---- GIVEN ENTRIES

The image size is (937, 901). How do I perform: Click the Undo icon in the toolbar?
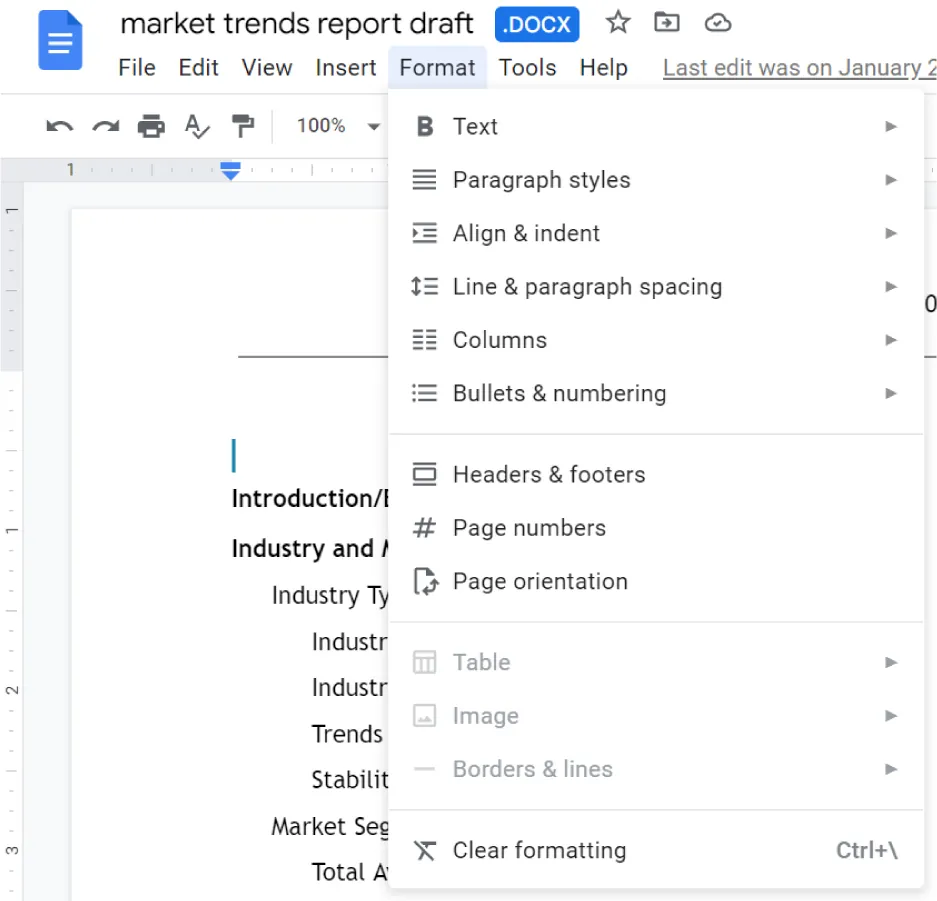click(58, 126)
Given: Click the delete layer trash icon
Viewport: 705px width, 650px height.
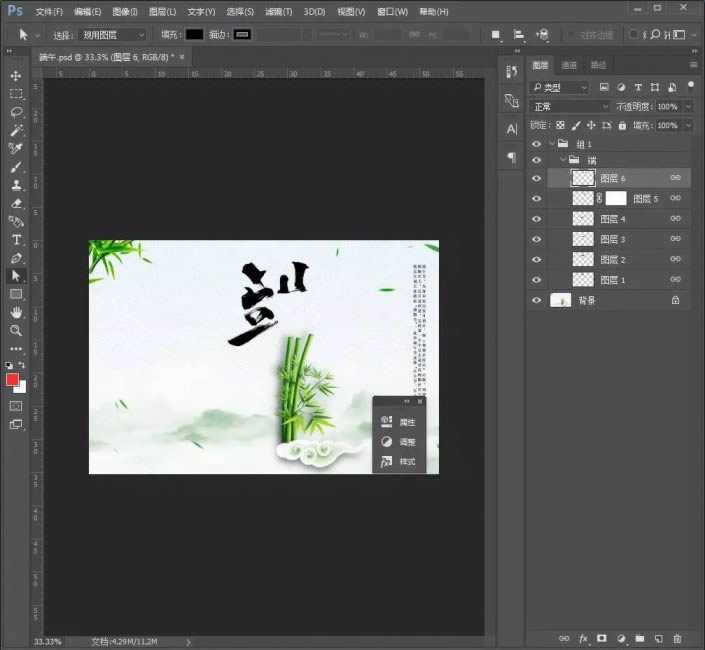Looking at the screenshot, I should (x=677, y=638).
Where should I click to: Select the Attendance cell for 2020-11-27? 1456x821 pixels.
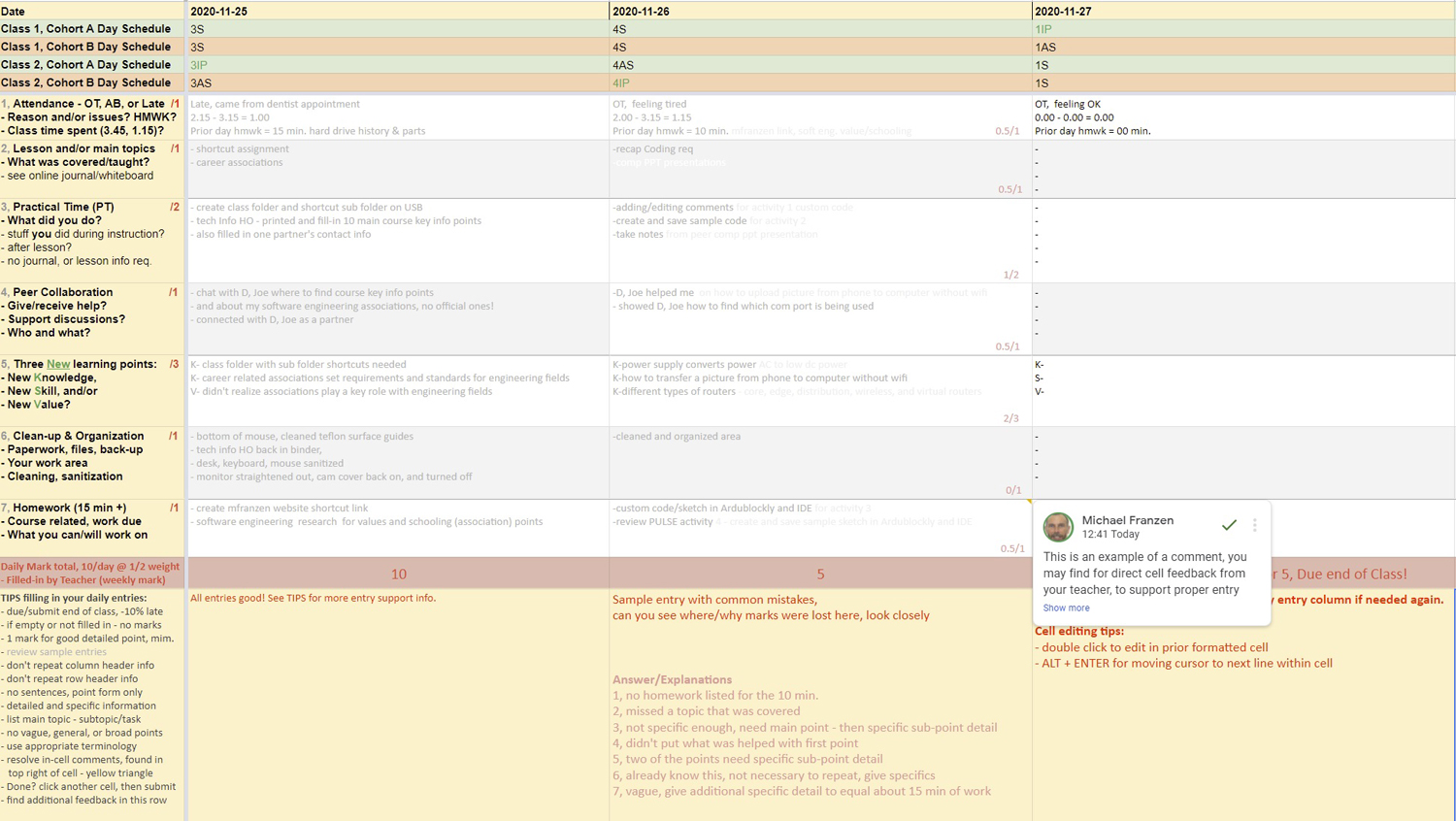coord(1242,117)
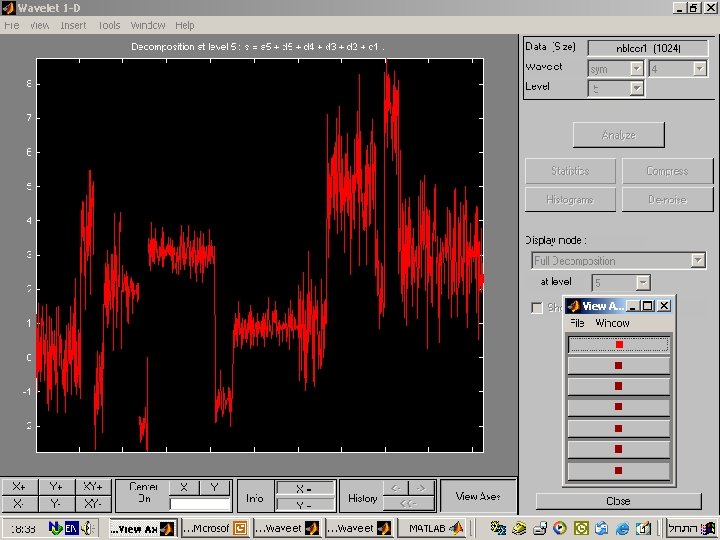Click the Close button at the bottom right
This screenshot has width=720, height=540.
click(x=617, y=501)
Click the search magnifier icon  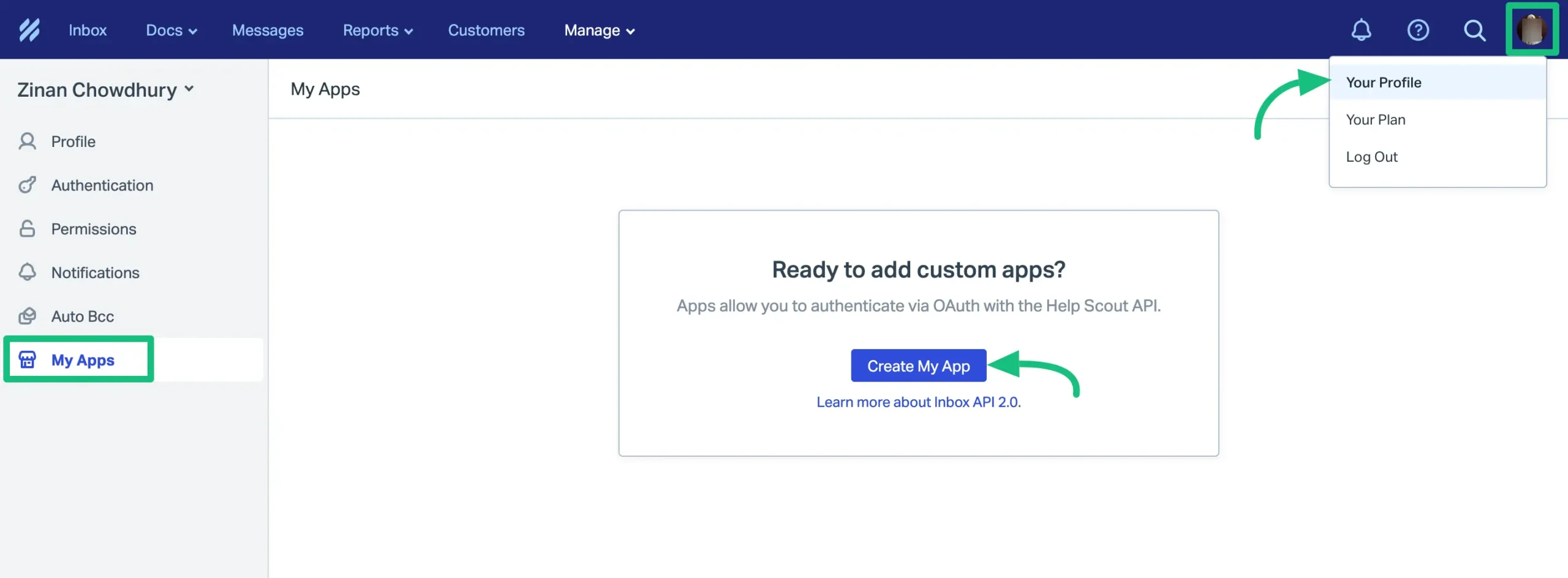click(1475, 29)
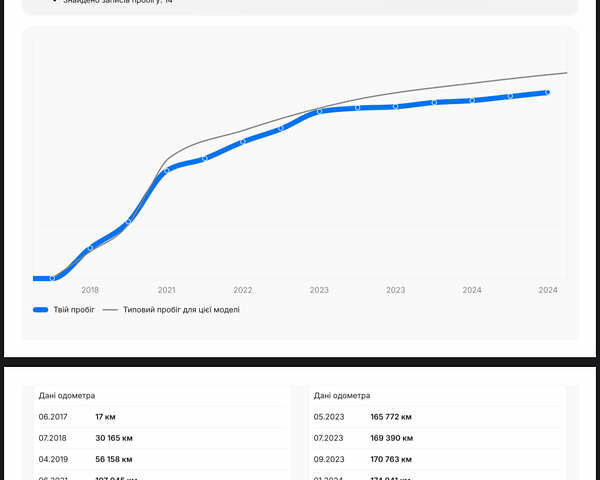Screen dimensions: 600x480
Task: Click the right end of the gray typical-mileage line
Action: [x=566, y=73]
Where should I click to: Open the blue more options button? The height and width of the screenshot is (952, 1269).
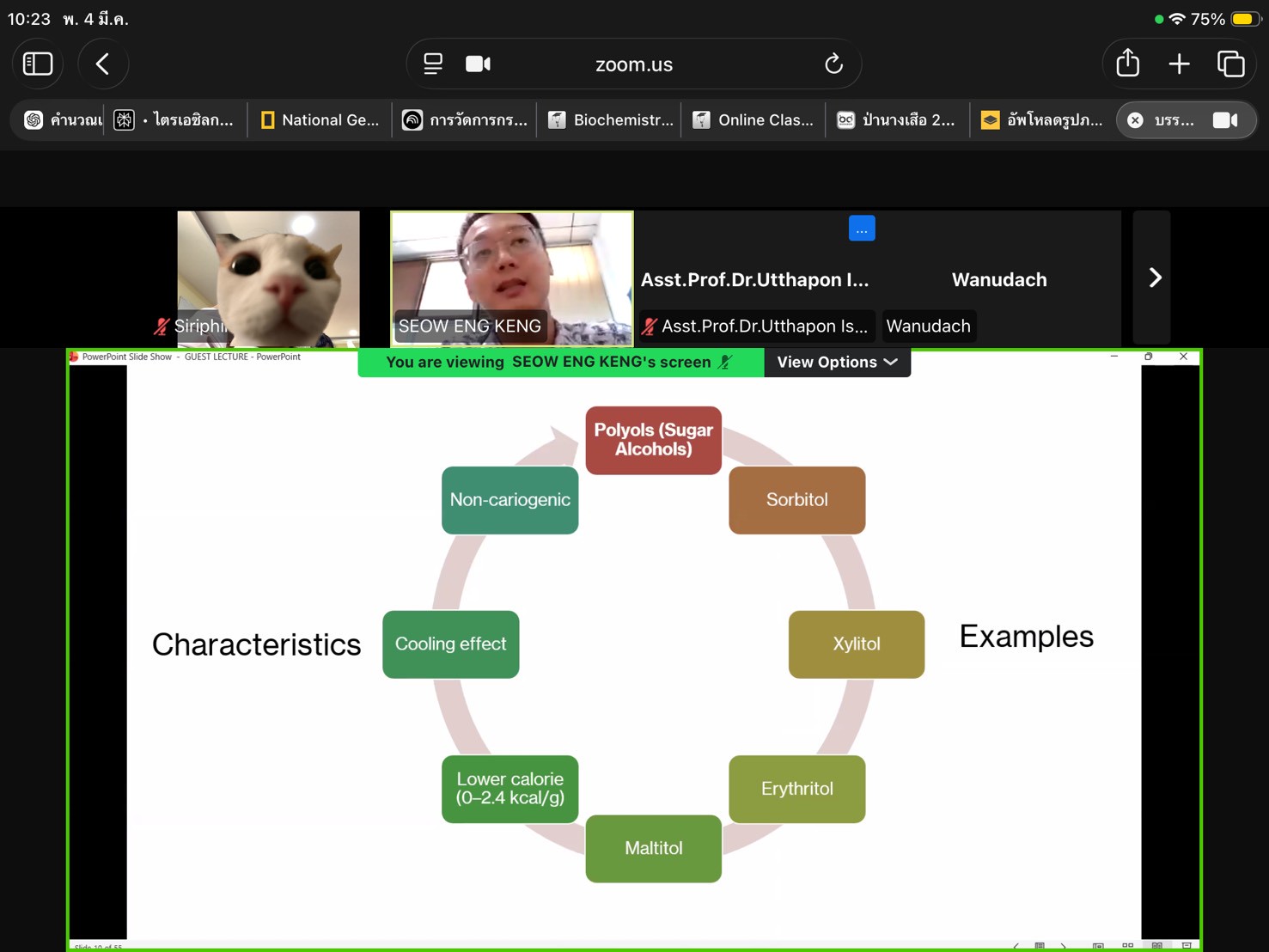tap(861, 229)
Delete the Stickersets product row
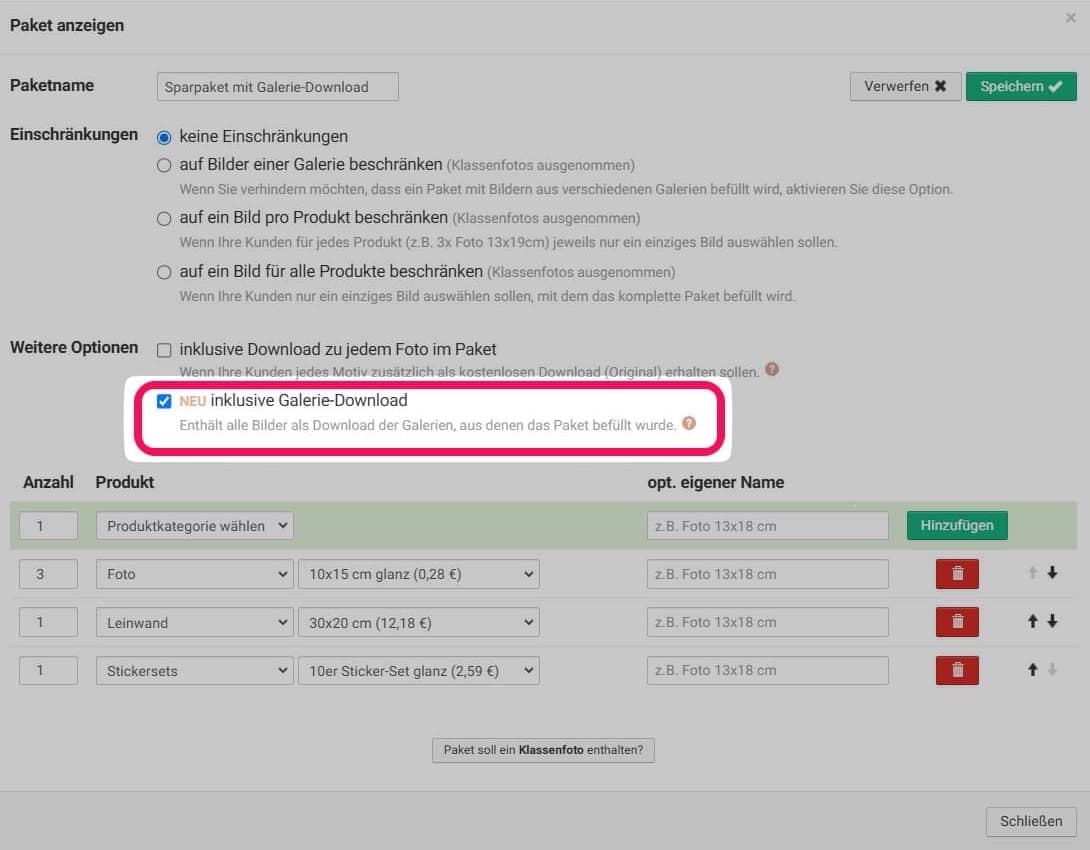 pyautogui.click(x=957, y=670)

--------

▶ EXERCISE DESCRIPTION:
Print the items word for word, from the first line up to and including the line with "Looking at the". Leave the pictures out.

▶ WRITTEN RESPONSE:
The image size is (937, 901). How do I perform: Click the Undo icon in the toolbar?
click(58, 126)
Given: Click the delete layer trash icon
Viewport: 705px width, 650px height.
Looking at the screenshot, I should (x=677, y=638).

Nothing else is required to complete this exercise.